> _Text provided_:
--- START ---
The above is the short description from Wikipedia about the Fail-fast principle in system design. So is this applicable on iOS development? Well, it isn’t… and it is at same time.

The purpose of Fail-fast within iOS development is to find issues during the development- and test phase of an app, this is about gaining valuable feedback and resolve issues early and thus improve the quality of the app by resolving these issues. The “Next-highest level” in an iOS app, however, is the Springboard. There is no system the app can overload a fail to so it can be handled gracefully. On top of that, this principle is meant and applicable for system design, many of these articles which talk about the Fail-Fast principle (Fail-fast principle in software development, Fail-Fast as examples) are written with “the app” as part of a self controlled system and a wide variety of logging available where quick fixes can be made. With iOS development this is rarely the case; worst case it will take Apple a few days to review your new version of the app or you need to request a expedited review if the “crashing” issue is urgent.
--- END ---
> _Brief 1_: Please quote the entries verbatim, starting with the line that contains "Find the location" and going on through the last of the entries, and leave the pictures out of your answer.
> _Brief 2_: Write a continuation of the passage on applying the Fail-fast principle to iOS development, picking up after its last sentence.

> _Dataset entries_:
--- START ---
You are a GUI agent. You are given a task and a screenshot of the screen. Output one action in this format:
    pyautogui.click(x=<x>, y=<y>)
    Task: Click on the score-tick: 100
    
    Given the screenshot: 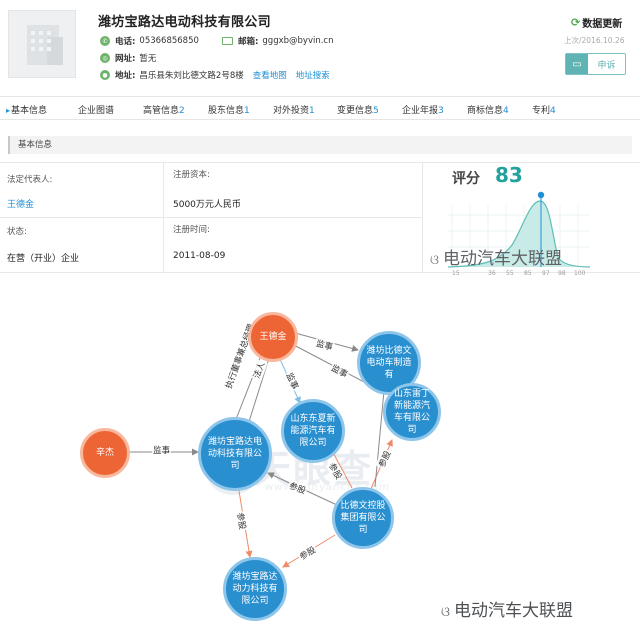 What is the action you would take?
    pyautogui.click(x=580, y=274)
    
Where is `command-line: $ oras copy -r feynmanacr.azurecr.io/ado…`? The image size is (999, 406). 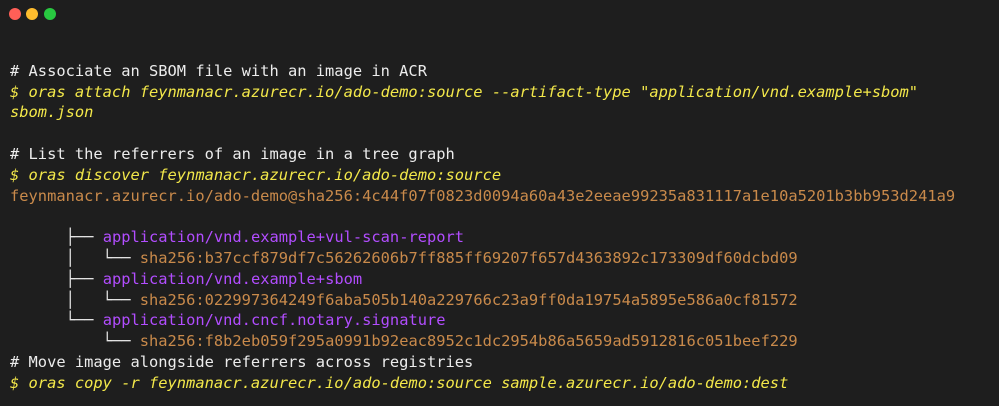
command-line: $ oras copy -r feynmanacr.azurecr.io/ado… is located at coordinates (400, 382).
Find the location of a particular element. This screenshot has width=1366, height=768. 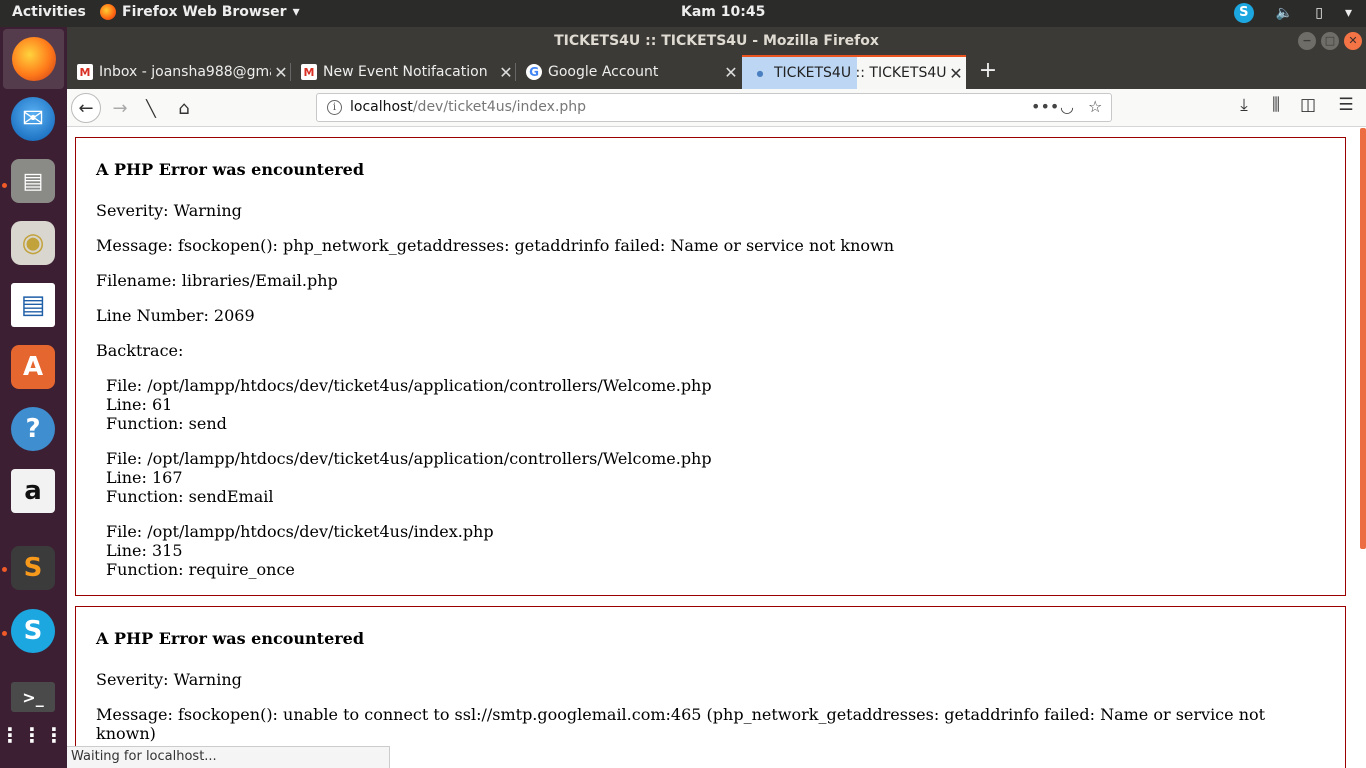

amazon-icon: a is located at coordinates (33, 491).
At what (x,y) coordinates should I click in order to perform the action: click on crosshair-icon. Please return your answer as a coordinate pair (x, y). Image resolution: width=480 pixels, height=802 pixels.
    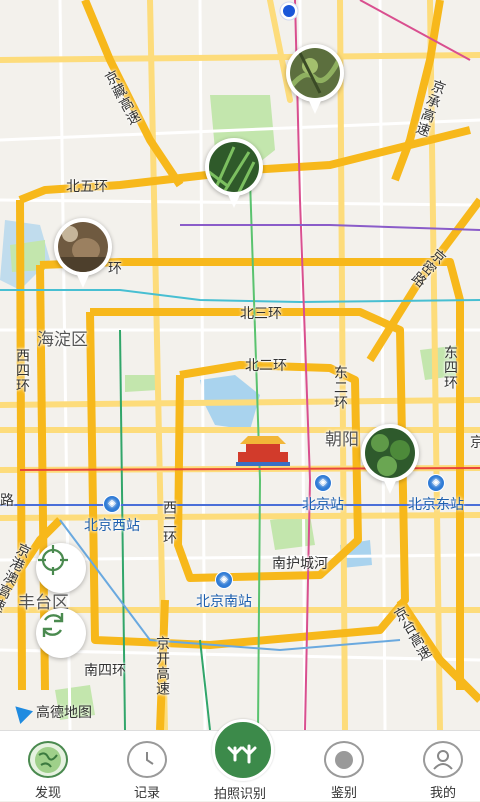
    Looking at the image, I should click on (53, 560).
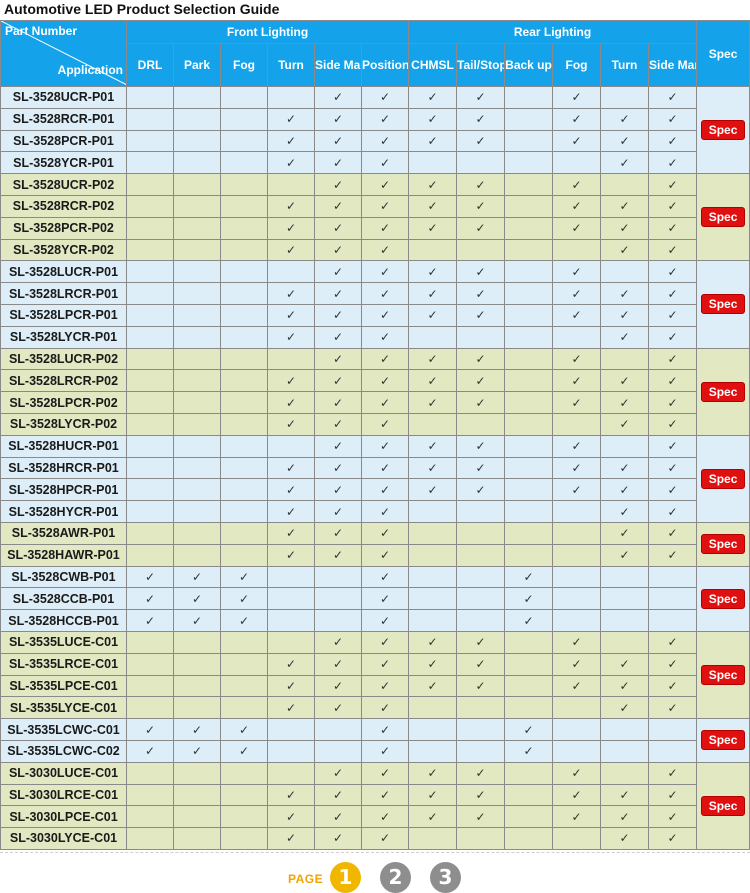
--- END ---
> _Answer 1_:
Find the location of a particular element. This screenshot has width=1366, height=768. 

amazon-icon: a is located at coordinates (33, 491).
At what (x,y) coordinates should I click in order to perform the action: click on crosshair-icon. Please return your answer as a coordinate pair (x, y). Image resolution: width=480 pixels, height=802 pixels.
    Looking at the image, I should click on (53, 560).

> _Answer 2_:
Reading suggestion: “For the second time this year, the Facebook SDK is causing apps like TikTok and Spotify to crash on launch”

On iOS we should always Fail-fast during development and during test; with test I mean not only unit- and UI test, but also regression- and smoke tests. For instance, at a previous client we had the hard rule that the unit-test library may never make actual HTTP calls… never-ever. This resulted in that the network manager had a failsafe that if and when it was called while running test, it would fail-fast by crashing the app with a description that the app tried to make an external network call.

Lets dive into some code

Example one

Consider the following code:

let adBanners = try! JSONDecoder().decode([AdBanner].self, from: bannerData)

If bannerData cannot be decoded to an array of AdBanner, the app will crash using the example above. This is another reason not to have the app crash on iOS; since mobile apps usually are heavily dependent on backend systems using REST services, this could mean that for whatever minor error the backend presents the users app would crash. In this case I would say that the error should be logged to an external service such as Firebase Crashlytics as a Non fatal and the user should be presented with an informational dialogue, preferably even with the possibility to request support from the developer (e.g. customer service).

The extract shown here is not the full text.